CNBC reporter tours rocket plant, talks ULA, SpaceX feud

CNBC reporter Jane Wells

CNBC reporter Jane Wells (CNBC photo) 

CNBC financial reporter Jane Wells spent Tuesday chasing  America's hottest space feud inside a giant rocket plant in North Alabama, and she had time for a quick meal at one of the state's most famous barbecue restaurants. Her reviews of both? "Jaw-dropping" and three "awesomes."

Jane Wells toured the massive United Launch Alliance plant on the Tennessee River and interviewed ULA CEO Tory Bruno. It was an exclusive and the first time a network has been allowed to film live inside the plant. The openness is because ULA is talking up the new rocket and rocket engine it is developing to compete with SpaceX for launching future generations of American military and space satellites. ULA employs nearly 1,000 people in Decatur.

"You have that sort of ah-ha moment when your jaw drops," Wells said Wednesday of entering ULA's "pristine" 1.6 million-square-foot plant on the Tennessee River. "You see a Delta rocket on its side and you just have to stop and go 'wow.'" Seeing Americans making big, complex things like these rockets "is heartening," Wells said.

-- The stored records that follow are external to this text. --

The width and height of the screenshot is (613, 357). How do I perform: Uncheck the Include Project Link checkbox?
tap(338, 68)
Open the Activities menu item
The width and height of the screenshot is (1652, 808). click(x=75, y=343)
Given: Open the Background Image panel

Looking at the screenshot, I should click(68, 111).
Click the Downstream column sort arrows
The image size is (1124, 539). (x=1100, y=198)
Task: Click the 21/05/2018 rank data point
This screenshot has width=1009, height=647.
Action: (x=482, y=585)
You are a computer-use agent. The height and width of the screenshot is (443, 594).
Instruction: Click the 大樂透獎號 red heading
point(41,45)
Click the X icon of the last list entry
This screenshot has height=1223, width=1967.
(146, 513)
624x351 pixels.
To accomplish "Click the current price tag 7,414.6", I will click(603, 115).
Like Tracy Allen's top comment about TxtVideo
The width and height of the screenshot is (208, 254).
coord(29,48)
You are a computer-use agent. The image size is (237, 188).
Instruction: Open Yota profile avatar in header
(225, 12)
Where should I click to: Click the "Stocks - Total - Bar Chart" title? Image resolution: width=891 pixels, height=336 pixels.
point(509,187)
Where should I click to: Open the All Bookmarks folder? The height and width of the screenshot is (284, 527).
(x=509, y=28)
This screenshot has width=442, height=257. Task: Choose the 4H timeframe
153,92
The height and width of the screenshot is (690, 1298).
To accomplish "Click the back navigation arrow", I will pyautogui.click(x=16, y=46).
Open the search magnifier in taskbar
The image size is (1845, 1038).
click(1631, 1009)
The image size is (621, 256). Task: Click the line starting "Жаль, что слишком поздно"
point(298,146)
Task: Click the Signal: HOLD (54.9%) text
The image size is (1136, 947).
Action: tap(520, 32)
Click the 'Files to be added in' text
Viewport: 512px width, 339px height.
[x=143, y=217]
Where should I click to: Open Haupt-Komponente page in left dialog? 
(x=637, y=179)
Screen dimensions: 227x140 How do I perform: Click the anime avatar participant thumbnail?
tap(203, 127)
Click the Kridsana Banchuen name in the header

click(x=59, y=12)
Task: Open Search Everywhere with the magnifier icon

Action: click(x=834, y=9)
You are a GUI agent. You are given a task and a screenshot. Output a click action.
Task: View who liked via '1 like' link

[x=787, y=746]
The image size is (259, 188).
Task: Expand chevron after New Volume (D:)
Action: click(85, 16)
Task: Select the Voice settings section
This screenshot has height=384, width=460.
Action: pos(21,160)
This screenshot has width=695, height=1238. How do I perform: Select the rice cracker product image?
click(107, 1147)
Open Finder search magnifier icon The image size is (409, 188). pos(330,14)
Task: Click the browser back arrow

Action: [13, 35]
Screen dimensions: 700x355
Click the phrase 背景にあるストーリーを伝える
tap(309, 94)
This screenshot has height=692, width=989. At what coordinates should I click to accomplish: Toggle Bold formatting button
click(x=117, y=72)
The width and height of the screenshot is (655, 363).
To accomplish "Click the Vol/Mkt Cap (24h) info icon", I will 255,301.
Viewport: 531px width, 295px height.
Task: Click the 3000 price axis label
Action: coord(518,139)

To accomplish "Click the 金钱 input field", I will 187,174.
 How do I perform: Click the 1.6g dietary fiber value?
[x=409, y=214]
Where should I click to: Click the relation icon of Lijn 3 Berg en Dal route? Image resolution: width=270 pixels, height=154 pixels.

Wells asked CEO Tory Bruno some tough questions in a live interview about how SpaceX has challenged ULA's past dominance in the launch industry. (Watch the full interview below.) Bruno disputed Wells' estimates of the two company's launch costs, but acknowledged that ULA's strategy for bridging the gap between the start of a congressional ban on ULA's use of Russian rocket engines and the arrival of its new engine is getting a congressional extension.

"(SpaceX CEO) Elon Musk is the best thing that ever happened to ... the entire space industry," Wells said Wednesday. "He has gotten young engineers excited and gotten us to think about things again like Mars."

Musk has been good for ULA, too, by forcing it to be nimble, Wells said. "They have to compete now in a way they didn't have to before," she said. "Reusability, I don't know if that would have happened without SpaceX."

During her stay, Wells visited Decatur's landmark barbecue restaurant Big Bob's Barbecue. "Awesome, awesome, awesome," she said, "although I did not have the potato." Wells said she had the brisket and potato salad instead.